«Non ti sembra un segno» gli chiedevo ogni volta.
«Un segno di cosa?».
«Un indizio, qualcosa che ti dice di non partire».
Cristian non rispondeva mai, aveva imparato a cambiare discorso, mi guardava come se i fatti del mondo con noi non c’entrassero niente.
Il mondo di Ludovica, protagonista di Sola andata (NNeditore, 2022), nasconde teoremi da decifrare, postulati da scrivere e riscrivere su un quaderno per trovare la chiave universale e soprattutto personale di questa vita così complessa. Vent’anni e un appartamento comprato con Cristian, in un quartiere romano che chiamano “il cantiere” perché ancora da terminare e definire, proprio come le loro vite; i due condividono una quotidianità apparentemente normale che li inghiotte fin quando lui non deve trasferirsi per lavoro a Londra e Ludovica rimane da sola, con la gattina cieca Ombra trovata per caso, o forse no. A vagare “al buio” nelle stanze di quella casa comprata in due adesso non è più solo Ombra: entrambe vivono senza vedere davvero, nell’attesa del ricongiungimento. Ogni aereo preso rappresenta l’illusione di colmare la distanza emotiva insieme a quella fisica, la necessità di sovrapporre i propri desideri a quelli dell’altro per fare in modo che tutto vada bene. Ludovica crede di poter ritrovarsi soltanto là dove sta colui che ama, e in nessun altro posto.

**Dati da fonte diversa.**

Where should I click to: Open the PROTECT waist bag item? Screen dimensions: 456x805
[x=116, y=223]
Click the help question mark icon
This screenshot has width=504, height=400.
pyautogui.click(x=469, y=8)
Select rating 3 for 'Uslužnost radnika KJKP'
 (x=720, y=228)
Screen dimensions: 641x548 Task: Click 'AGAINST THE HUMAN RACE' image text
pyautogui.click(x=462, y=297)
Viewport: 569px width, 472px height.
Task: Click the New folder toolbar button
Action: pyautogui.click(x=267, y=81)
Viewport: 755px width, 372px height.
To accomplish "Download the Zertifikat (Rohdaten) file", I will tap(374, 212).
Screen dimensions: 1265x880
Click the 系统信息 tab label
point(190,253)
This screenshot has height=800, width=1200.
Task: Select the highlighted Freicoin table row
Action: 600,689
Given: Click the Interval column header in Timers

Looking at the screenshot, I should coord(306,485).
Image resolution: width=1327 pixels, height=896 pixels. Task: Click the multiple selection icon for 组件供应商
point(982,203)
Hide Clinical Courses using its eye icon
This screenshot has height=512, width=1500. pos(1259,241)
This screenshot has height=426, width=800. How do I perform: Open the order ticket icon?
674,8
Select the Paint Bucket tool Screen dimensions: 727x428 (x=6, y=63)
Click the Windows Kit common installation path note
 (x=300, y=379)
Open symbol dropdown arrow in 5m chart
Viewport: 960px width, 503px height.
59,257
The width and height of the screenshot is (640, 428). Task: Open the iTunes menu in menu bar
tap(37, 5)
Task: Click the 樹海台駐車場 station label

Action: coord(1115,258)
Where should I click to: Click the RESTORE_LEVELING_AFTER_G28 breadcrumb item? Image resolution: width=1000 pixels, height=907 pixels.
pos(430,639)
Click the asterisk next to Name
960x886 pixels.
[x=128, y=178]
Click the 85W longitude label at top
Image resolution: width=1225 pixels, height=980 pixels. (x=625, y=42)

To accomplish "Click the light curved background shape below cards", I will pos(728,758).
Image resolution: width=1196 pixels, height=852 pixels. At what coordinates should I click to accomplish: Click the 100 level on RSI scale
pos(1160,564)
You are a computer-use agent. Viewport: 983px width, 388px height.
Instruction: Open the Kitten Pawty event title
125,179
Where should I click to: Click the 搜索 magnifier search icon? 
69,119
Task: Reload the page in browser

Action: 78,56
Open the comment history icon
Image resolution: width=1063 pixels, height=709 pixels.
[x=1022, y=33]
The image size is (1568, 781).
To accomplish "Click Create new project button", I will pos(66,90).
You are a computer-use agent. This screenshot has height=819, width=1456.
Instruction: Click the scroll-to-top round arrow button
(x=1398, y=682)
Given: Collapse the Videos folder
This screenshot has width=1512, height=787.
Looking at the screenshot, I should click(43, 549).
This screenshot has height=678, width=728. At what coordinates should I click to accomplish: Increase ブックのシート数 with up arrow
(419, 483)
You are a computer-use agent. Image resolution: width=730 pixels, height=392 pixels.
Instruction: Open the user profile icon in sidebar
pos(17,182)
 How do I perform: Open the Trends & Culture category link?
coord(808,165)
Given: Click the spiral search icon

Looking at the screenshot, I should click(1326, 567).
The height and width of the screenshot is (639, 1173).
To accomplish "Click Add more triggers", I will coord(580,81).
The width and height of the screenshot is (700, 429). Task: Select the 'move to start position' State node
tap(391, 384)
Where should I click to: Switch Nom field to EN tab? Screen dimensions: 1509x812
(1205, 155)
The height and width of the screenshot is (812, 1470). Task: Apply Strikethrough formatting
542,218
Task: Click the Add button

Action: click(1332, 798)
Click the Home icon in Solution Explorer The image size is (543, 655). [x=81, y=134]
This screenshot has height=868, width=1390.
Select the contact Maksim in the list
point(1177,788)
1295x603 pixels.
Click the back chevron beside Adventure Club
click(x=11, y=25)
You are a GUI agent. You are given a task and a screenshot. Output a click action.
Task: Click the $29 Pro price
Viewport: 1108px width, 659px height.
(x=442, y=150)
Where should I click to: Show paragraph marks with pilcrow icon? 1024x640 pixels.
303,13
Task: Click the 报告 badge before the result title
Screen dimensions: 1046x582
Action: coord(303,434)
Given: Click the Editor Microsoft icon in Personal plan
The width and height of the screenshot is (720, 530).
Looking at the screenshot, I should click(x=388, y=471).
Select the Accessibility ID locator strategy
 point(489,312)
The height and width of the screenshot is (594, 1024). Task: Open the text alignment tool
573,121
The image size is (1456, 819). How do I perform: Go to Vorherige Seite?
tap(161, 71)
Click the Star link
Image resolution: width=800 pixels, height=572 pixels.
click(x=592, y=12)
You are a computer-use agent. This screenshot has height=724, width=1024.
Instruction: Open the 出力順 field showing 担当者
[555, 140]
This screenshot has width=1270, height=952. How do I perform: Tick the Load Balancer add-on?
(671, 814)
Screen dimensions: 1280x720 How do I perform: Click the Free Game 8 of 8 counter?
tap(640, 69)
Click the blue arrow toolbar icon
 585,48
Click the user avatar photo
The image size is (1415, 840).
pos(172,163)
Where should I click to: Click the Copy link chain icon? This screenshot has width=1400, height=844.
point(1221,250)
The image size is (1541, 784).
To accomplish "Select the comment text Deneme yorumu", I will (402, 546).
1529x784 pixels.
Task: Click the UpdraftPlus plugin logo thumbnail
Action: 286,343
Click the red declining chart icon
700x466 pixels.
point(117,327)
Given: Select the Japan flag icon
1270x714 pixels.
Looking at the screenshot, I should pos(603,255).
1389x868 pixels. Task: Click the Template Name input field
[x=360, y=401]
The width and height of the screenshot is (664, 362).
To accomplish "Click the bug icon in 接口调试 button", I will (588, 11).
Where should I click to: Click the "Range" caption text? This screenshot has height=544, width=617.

«La casa era un deserto quadrato. Gli oggetti restavano ad aspettarmi sorvegliati dal grande orologio rosso appeso al muro della cucina, e nel frattempo mi pareva che si tramutassero in qualcosa di diverso, che non avrei più potuto toccare. Come se a ogni partenza mi fossi spostata da quella che ero, e poi fossi tornata sdoppiata di qualche millimetro, non più sovrapponibile alla versione precedente.»
La protagonista ha una percezione alterata di ciò che la circonda, il suo sguardo filtra ogni cosa: la realtà che propone al lettore è snaturata dai suoi stati d’animo. Infatti, nel corso della narrazione sembra allontanarsi sempre di più dal personaggio che era all’inizio: cambia città, trova un lavoro che all’apparenza niente ha a che fare con il suo modo di essere, muta ma resta comunque ancorata al nucleo perduto, a Ombra e Cristian com’erano prima, a loro tre insieme. Cerca nel mondo circostante la chiave, il segreto da rubare per vivere bene ma continua a non riconoscersi, prova continuamente a rimodulare per trovare la combinazione perfetta e lo fa aggrappandosi alle sue convinzioni, a quei segni a cui affida la sua felicità.
«Un grattacielo era andato a fuoco a North Kensington, l’incendio aveva prima invaso la cucina di un appartamento e solo dopo dagli infissi si era diffuso ai rivestimenti d’alluminio, (…) Quel grattacielo avrebbe potuto essere il nostro, le loro forme erano sovrapponibili, continuavo a sentirmi in colpa perché non era capitato a noi.»
La Londra che viene raccontata non è stereotipata, non riflette l’immaginario comune della città ma ha un volto che solo Ludovica conosce perché legato a ciò che lei prova, a quelle forme sovrapponibili che ritrova ovunque facendo diventare la storia degli altri la sua storia. Questi giochi di specchi hanno spazio e vita fin quando qualcosa non si spezza, e la realtà così com’è spiegata nei suoi quaderni si rivela una costruzione, un luogo vuoto che non esiste e che ha tagliato fuori tutto il resto. Non ci sono certezze, leggi da indagare ma soltanto vestiti di cui liberarsi e un fischio.
Così Claudia Bruno racconta cosa significa diventare adulti aggrappandosi a qualcun altro per paura di restare soli, ma anche come può succedere di perdersi durante il viaggio fino a non conoscere più la destinazione. L’autrice scrive una storia dai contorni labili che può essere compresa completamente solo alla fine: la conclusione della vicenda permette al lettore di porre nella giusta prospettiva ciò che ha letto, e comprendere, per esempio, anche alcune scelte stilistiche. Nelle prime pagine, il tono melodrammatico di alcune frasi e soprattutto descrizioni sembra fuori luogo e inadeguato rispetto a ciò che Ludovica sta raccontando, ma poi tutto assume il giusto significato quando si viene tirati a poco a poco dentro a questa spirale di incertezze e riflessioni: un biglietto di sola andata per l’età adulta.